--- Begin ---

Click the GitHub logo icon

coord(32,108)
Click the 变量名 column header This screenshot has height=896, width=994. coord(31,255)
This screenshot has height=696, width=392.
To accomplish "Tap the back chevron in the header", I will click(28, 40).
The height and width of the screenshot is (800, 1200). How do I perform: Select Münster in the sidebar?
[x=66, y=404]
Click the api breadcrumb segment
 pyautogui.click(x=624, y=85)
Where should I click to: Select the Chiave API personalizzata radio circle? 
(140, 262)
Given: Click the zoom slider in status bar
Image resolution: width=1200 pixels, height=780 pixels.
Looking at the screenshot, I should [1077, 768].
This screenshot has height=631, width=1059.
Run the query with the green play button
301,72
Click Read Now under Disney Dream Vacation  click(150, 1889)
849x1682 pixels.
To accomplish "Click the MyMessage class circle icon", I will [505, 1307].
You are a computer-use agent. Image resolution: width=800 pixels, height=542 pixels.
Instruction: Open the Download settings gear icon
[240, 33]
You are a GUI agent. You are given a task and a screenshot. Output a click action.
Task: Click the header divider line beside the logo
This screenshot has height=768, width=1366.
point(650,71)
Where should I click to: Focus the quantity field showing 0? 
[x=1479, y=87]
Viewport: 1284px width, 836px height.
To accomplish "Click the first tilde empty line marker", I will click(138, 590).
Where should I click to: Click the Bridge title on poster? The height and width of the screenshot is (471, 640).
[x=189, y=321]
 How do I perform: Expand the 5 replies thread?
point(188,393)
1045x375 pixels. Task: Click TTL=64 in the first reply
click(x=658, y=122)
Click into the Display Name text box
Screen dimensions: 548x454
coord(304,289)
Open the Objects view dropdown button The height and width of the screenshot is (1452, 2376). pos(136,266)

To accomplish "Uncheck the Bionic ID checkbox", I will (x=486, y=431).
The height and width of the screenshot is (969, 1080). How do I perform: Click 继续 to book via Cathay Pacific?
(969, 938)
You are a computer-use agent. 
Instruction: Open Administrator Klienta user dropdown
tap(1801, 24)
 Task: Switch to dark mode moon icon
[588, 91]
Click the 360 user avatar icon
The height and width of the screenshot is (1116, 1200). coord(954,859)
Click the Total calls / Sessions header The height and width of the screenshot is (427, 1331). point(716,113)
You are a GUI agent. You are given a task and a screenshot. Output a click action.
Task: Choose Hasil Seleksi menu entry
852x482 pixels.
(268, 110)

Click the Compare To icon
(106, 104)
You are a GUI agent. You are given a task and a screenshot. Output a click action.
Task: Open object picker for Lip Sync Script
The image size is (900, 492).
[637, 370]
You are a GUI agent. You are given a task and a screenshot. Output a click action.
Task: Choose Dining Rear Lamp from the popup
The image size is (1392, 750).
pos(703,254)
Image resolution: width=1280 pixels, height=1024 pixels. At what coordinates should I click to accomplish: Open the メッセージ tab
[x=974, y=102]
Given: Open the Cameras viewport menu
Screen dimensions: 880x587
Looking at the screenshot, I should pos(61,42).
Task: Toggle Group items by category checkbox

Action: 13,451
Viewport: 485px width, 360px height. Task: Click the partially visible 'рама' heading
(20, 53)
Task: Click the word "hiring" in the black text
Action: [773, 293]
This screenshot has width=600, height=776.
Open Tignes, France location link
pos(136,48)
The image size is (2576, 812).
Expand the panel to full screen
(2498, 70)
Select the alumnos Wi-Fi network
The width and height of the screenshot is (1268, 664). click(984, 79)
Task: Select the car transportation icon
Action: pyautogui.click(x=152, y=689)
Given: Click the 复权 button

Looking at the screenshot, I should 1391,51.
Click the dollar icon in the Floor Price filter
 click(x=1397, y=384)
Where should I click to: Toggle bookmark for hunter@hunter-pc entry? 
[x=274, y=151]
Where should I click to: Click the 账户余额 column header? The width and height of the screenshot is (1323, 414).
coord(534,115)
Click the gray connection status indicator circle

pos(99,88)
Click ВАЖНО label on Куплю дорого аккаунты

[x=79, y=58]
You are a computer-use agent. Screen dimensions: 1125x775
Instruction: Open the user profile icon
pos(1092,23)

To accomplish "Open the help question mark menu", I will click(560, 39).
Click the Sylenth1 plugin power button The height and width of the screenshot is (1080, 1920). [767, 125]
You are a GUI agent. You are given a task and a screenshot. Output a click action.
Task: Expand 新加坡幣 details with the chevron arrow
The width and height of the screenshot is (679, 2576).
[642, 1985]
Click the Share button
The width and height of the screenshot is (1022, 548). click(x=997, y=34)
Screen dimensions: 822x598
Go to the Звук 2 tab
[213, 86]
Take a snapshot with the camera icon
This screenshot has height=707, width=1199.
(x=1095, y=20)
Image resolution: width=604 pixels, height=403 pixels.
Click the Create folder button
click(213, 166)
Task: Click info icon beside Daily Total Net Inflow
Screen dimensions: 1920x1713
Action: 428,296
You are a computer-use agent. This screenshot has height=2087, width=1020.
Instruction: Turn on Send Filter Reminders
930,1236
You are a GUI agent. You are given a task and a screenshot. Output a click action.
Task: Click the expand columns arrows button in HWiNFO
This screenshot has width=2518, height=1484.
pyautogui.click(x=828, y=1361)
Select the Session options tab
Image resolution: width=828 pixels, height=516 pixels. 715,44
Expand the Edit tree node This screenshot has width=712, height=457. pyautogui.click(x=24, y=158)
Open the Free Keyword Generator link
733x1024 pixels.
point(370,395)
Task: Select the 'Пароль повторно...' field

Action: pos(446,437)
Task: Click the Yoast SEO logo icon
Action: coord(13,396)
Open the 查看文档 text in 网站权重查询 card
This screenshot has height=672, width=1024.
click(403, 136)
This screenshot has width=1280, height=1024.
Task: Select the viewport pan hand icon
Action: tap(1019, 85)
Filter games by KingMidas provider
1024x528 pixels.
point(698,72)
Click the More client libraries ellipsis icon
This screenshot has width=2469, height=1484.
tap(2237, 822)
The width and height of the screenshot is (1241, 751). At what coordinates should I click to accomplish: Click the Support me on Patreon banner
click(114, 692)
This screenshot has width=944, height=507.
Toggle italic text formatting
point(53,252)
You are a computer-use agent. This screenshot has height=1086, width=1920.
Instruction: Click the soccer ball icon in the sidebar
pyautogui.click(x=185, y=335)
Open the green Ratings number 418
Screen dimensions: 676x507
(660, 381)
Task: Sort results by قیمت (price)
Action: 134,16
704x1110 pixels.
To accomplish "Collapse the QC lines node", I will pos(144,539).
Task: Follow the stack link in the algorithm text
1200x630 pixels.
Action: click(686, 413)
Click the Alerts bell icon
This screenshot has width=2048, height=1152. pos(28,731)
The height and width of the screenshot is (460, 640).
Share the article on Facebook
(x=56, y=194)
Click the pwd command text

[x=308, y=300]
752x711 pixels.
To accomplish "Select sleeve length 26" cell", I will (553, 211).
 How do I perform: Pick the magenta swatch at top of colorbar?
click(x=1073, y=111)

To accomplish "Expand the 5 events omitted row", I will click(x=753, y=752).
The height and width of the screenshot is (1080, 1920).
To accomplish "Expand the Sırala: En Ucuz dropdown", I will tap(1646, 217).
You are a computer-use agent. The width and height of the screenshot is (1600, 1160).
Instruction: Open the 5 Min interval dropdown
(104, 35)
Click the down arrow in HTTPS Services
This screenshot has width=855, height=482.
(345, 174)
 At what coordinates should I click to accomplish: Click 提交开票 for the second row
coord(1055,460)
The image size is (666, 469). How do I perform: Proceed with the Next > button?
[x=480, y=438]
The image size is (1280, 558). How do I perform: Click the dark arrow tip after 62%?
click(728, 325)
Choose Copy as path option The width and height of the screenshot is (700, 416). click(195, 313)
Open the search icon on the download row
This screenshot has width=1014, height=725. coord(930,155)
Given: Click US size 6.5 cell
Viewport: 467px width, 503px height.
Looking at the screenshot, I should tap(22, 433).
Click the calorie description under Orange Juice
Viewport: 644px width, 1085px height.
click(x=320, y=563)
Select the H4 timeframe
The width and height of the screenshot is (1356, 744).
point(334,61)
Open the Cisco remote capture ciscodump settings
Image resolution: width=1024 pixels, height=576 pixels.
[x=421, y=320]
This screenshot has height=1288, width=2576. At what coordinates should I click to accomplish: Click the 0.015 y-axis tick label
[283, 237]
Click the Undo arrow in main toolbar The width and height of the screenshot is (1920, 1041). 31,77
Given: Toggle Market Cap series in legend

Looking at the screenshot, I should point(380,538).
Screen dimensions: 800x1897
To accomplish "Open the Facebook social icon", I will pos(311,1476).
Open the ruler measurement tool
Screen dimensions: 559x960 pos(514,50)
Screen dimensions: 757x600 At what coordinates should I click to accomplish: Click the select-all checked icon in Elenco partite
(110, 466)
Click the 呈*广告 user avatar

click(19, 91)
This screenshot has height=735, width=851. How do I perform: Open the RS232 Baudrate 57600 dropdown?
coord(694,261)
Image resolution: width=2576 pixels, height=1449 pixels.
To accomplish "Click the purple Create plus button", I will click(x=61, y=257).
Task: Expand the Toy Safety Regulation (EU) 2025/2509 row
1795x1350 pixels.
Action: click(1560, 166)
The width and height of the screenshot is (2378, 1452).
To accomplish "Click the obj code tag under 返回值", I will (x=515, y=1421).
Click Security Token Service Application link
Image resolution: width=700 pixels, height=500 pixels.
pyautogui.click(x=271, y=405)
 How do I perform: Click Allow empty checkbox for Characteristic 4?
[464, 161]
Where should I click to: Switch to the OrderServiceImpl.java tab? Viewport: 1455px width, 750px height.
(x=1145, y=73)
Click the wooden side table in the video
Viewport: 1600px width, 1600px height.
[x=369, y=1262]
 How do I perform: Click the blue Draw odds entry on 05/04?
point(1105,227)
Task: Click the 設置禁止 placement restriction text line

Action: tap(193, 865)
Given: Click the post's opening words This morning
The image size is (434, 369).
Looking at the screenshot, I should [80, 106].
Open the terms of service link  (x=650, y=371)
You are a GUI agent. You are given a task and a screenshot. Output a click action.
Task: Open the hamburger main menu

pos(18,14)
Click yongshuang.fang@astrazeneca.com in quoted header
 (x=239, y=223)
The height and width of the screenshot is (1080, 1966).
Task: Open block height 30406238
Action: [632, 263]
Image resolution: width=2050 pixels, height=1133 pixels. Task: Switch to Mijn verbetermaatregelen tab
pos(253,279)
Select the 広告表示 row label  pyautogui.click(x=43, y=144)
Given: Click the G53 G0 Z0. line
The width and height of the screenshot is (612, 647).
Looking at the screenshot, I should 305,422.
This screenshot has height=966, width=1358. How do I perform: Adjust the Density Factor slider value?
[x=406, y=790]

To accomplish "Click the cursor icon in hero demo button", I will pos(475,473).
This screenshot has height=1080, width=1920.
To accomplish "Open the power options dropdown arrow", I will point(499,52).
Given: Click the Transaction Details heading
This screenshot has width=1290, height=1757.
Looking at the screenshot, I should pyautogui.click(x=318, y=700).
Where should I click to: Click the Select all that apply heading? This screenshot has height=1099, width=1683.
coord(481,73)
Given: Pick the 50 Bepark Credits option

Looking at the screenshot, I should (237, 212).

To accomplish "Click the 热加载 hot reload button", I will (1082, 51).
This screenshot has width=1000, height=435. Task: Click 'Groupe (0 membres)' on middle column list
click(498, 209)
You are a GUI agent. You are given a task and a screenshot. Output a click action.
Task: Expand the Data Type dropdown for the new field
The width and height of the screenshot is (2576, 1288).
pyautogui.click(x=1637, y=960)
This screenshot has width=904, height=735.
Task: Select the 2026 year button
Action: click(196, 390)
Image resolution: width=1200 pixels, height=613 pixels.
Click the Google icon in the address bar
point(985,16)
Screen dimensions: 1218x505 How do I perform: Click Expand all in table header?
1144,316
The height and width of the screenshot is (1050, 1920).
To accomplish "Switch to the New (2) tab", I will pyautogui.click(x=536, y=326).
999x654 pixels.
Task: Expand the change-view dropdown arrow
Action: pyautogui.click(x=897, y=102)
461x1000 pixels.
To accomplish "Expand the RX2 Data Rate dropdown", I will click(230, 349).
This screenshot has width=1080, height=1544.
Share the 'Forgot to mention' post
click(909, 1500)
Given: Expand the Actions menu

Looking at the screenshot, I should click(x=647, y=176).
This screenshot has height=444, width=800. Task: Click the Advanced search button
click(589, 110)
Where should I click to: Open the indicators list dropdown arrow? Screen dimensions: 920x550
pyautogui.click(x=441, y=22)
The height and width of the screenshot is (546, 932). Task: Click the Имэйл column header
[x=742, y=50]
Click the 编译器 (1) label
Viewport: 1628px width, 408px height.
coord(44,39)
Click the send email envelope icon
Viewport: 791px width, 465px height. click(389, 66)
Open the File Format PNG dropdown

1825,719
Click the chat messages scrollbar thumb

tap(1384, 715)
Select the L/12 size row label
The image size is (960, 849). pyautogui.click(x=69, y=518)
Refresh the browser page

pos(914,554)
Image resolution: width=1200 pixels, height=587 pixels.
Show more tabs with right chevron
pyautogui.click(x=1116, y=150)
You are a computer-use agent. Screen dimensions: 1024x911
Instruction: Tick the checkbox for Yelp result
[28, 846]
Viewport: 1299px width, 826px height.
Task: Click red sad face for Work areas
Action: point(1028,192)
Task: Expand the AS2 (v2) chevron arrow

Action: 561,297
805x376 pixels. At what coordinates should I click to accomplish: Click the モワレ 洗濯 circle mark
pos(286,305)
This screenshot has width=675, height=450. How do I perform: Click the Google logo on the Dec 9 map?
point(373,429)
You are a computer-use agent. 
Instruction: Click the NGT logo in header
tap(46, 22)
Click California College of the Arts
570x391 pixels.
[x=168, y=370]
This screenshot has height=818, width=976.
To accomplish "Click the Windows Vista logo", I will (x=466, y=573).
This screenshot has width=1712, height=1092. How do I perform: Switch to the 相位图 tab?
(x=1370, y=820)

--- End ---

Challenge: Rewrite the records between the line holding "Click yongshuang.fang@astrazeneca.com in" and the line holding "Select the 広告表示", inclusive, changing "row label" to "column label" and leaving every other part unchanged.

Written answer:
Click yongshuang.fang@astrazeneca.com in quoted header
 (x=239, y=223)
The height and width of the screenshot is (1080, 1966).
Task: Open block height 30406238
Action: [632, 263]
Image resolution: width=2050 pixels, height=1133 pixels. Task: Switch to Mijn verbetermaatregelen tab
pos(253,279)
Select the 広告表示 column label  pyautogui.click(x=43, y=144)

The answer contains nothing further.